Everton Football Club legend Leon Osman has spent most of his career at Everton, making 433 appearances and scoring 57 goals and he’s also played for the England National team. His visit to Kenya is as deliberate as it should be. It’s a fact that we want to continue improving the standards of soccer in our country and one of the best way to do it is by standing on the shoulders of giants.
Why was he in Kenya?
Leon Osman landed in Kenya for a three-day visit in a trip aimed at establishing a foothold between the nine-time English champions Everton Football club and local football fans.
The retired midfielder who enjoyed a successful 16-year career with the Toffees before hanging up his boots in June 2016 jetted in for his second trip to East Africa after his ground-breaking tour to Tanzania in June.
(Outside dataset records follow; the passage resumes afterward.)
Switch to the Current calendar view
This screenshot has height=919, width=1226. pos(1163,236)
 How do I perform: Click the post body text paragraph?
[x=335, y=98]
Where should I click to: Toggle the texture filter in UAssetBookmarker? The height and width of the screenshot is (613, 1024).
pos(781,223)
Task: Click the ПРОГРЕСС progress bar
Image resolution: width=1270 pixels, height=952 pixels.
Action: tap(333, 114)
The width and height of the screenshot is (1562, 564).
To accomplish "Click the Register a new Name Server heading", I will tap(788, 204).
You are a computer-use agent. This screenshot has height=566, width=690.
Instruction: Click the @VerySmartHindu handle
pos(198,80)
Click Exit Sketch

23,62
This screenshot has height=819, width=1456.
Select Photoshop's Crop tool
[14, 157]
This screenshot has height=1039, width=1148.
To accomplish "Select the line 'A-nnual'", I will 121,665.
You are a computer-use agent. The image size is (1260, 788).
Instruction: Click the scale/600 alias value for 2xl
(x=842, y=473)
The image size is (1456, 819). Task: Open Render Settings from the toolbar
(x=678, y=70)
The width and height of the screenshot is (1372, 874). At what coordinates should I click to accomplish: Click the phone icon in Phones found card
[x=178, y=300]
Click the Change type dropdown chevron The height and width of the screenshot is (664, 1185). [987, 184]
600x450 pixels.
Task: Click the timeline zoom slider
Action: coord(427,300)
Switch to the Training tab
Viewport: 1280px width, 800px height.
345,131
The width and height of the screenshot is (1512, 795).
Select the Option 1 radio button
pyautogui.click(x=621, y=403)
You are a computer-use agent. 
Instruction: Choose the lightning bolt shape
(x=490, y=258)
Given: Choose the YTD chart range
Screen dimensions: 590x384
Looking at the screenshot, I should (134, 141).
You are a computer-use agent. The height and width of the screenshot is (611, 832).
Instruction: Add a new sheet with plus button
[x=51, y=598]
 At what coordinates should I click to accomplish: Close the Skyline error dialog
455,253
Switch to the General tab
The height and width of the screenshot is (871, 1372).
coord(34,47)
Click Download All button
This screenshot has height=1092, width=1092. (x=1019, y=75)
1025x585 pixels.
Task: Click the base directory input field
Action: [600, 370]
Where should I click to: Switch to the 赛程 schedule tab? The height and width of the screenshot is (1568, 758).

Osman is the second Everton star after Nigerian international Daniel Amokachi, who played for the Toffees from 1994- 1996, to visit Kenya. He was welcomed as a football icon owing to the massive popularity the English Premier League (EPL) has gained in the country since the turn of the century.
Osman, who spent most of his career at Everton, will add his name to the illustrious list in an action-packed itinerary that celebrates the shirt sponsorship between the club and bookmakers SportPesa.
The former Blues midfielder, who earned two senior caps for England visited the Ziwani Community Football grounds in Nairobi where he met organisers of the celebrated annual estate tournament, Koth Biro and interacted with the players. He showcased his skills giving the young players, most of whom aspire to play in the Premier League, a first-hand look at what it takes to make it to the league.
He also visited the Kariobangi Community Grounds and played street football with two community sides.
Leon also visited the World Hope Centre, home of former SportPesa Premier League side, Nairobi City Stars FC, also based in Kawangware where spent time with more estate teams and grassroots football mobilisers.
The lunch date with three coaches and three playing stars of Sportpesa league winners, Gor Mahia FC happened at Mama Oliech restaurant and gave the visiting Osman a chance to revel in local cuisine before retiring for rest ahead of his departure on Friday morning.